Last spring, she jumped at the chance to take a course for alumni on using the Internet and search engines without leaving her Chapel Hill home. She signed up for the first online course offered through ZSRx, the Z. Smith Reynolds Library’s ongoing effort to provide lifelong learning opportunities for alumni and parents.

The library is launching its next online course, ZSRx: Digital Publishing, on Feb. 4. The three-week course is free and open to anyone. Registration is open now at http://zsr.wfu.edu/about/zsrx/

The course will help alumni navigate the shift from traditional books to the exploding world of e-books and digital publishing, said Bill Kane, head of digital publishing at Wake Forest, who will lead the course.

“I hope they (alumni) will be better prepared to take advantage of what honestly is the golden age of publishing,” he said. “More books than ever before are being produced and published in more formats than ever before.”

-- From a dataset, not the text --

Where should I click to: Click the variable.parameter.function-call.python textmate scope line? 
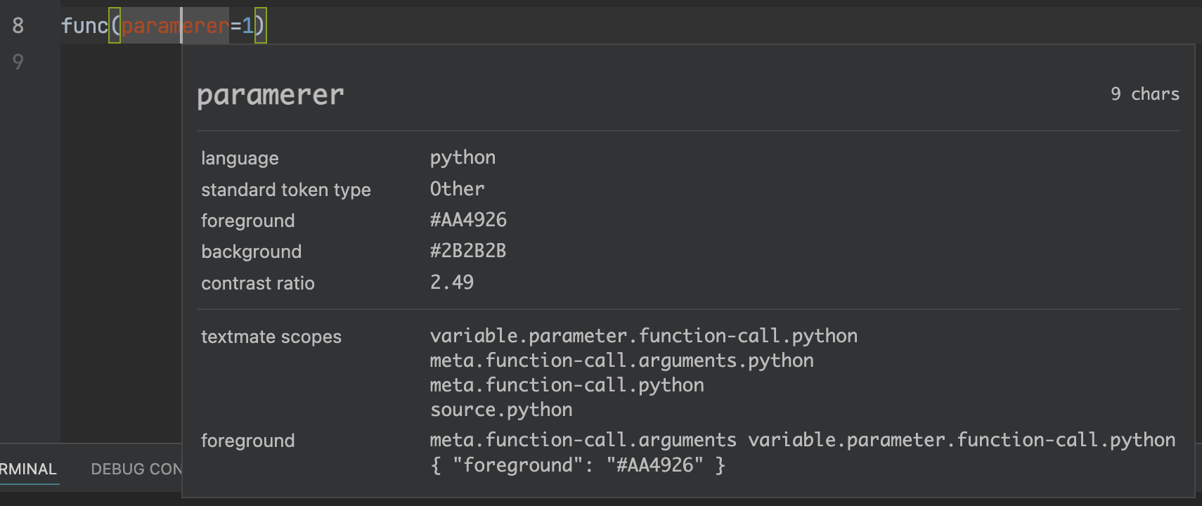[643, 336]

The course will explore the past, present and future of publishing, “going back to books on paper and ink, to Kindles and Nooks and screens,” Kane said. The course will cover the advantages and disadvantages of e-books and self-publishing vs. traditional publishing; ways to find and download digitally published works; and how to produce your own self-published booklet. (Wake Forest has a digital publishing website that features e-books by, among others, freshman Samantha Seto and Steve Duin (’76, MA ’79), an author and columnist for The Oregonian.)

Alumni can spend as much, or as little, time on the course as they want. New information — reading materials, PowerPoint presentations, videos and web links — will be posted on the course website each week. Throughout the course, alumni can engage with Kane and with one another in online discussions.

More than 700 alumni signed up for the first ZSRx course last spring, “The Cure for the Common Web,” on ways to use the web more effectively and search for information online. Clontz said she appreciated the flexibility of the course.

“I could begin the module and then choose how much time I wanted to spend exploring all the readings and information,” she said. “I learned things that I incorporate in my computer use now, and I even took some notes that I refer to occasionally to refresh my memory about tips that I wanted to remember.”

wall of ebooksThe library plans to offer additional online courses for alumni. Last fall, the library offered an online course for parents of Wake Forest students called “Deacon Development 101.”

The library also offers free lifetime borrowing privileges for alumni and access to databases and journal articles. On April 4 and 5, the library and the Office of Alumni Activities are sponsoring a weekend conference on wellness featuring faculty presentations on emotional, intellectual, spiritual and social well-being. The conference is free and open to alumni and the general public.

“We really value the relationships that we build with students while they’re here,” said Rosalind Tedford (’91, MA ’94), director of research and instructional services at the Z. Smith Reynolds Library. “If we can help students after they graduate, we want to do that. The library is in a unique position to foster intellectual connections with alumni.”